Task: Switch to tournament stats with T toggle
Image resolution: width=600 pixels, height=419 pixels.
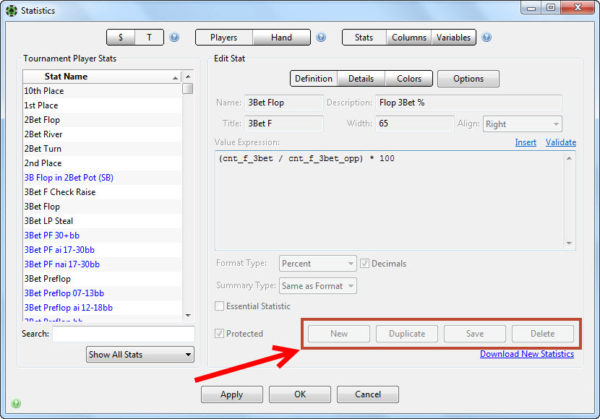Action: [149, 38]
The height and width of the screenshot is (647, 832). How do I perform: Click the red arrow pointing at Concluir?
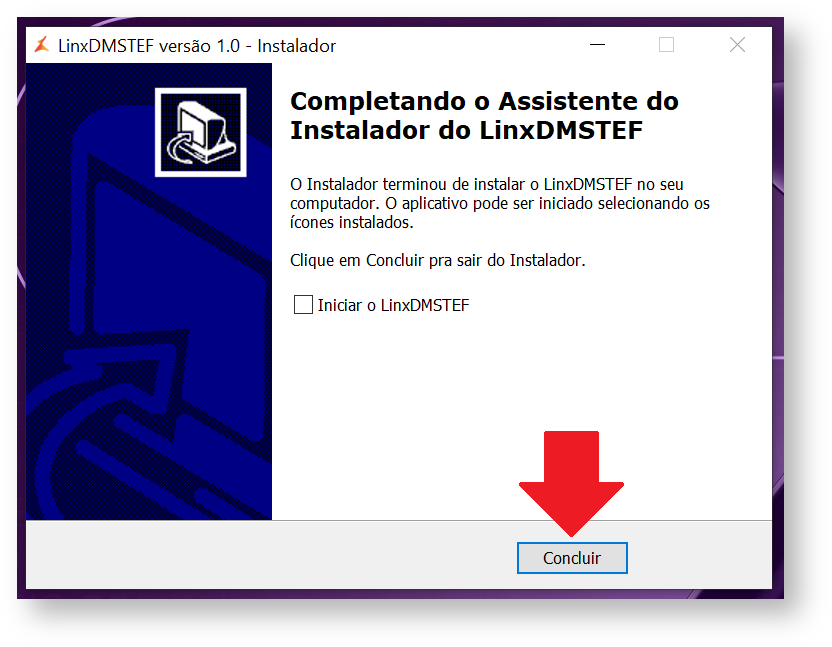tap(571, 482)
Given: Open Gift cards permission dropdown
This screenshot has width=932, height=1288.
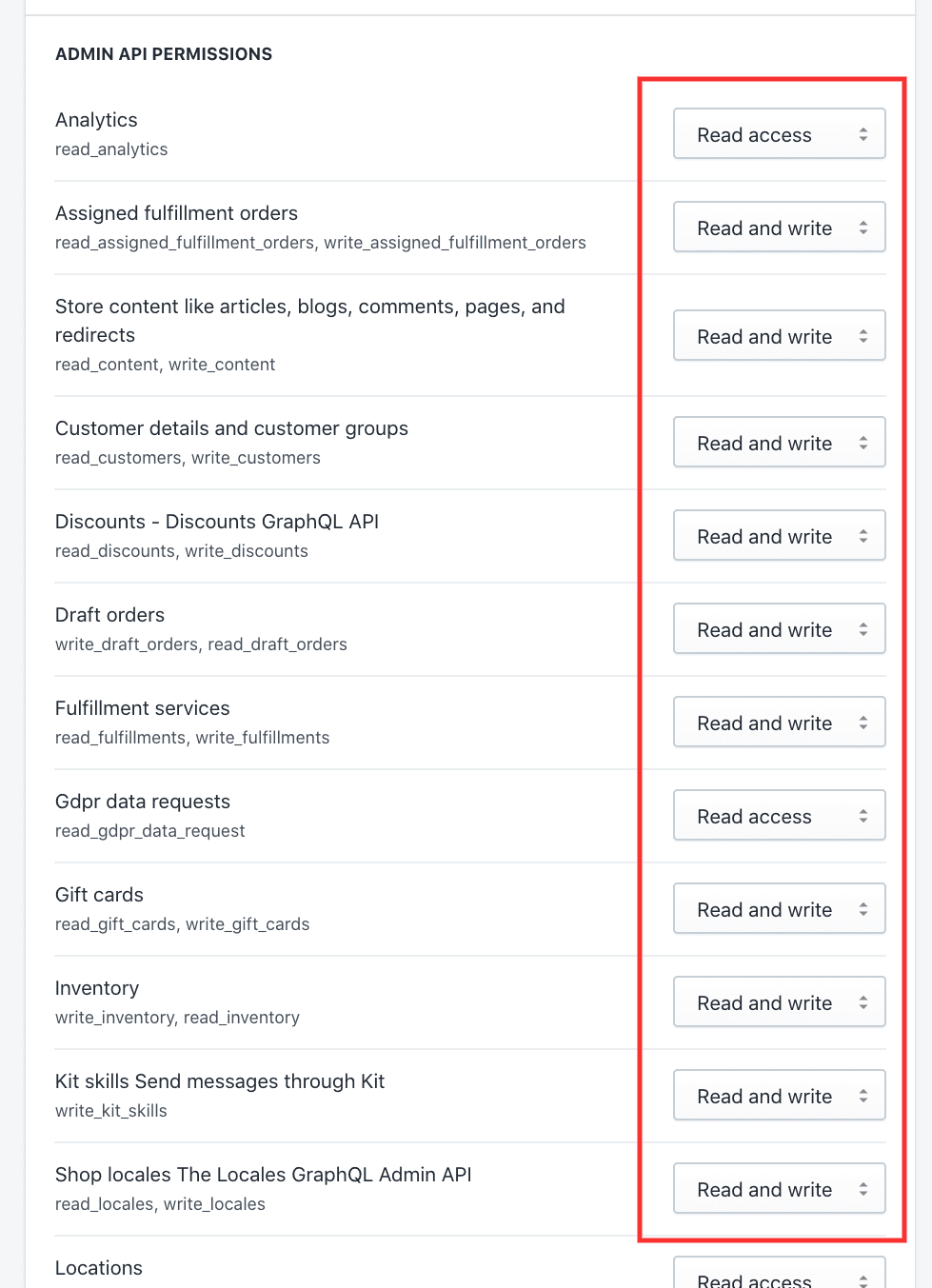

**TASK DETAILS**
What is needed is a word-for-word repeat of every line from the line with "Image resolution: width=600" to the end of the entries above; leave out the pictures.

**ANSWER BELOW**
Image resolution: width=600 pixels, height=419 pixels.
Action: [149, 38]
The height and width of the screenshot is (647, 832). How do I perform: Click the red arrow pointing at Concluir?
tap(571, 482)
Given: Open Gift cards permission dropdown
This screenshot has width=932, height=1288.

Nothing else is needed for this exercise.